Problem: Could you filter the data below down to the lines that hold the word "agent"?

Data provided:
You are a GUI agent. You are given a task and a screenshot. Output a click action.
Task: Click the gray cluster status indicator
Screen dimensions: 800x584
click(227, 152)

==

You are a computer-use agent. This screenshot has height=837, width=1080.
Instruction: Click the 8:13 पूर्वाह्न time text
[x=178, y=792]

Solution to the problem:
You are a GUI agent. You are given a task and a screenshot. Output a click action.
You are a computer-use agent. This screenshot has height=837, width=1080.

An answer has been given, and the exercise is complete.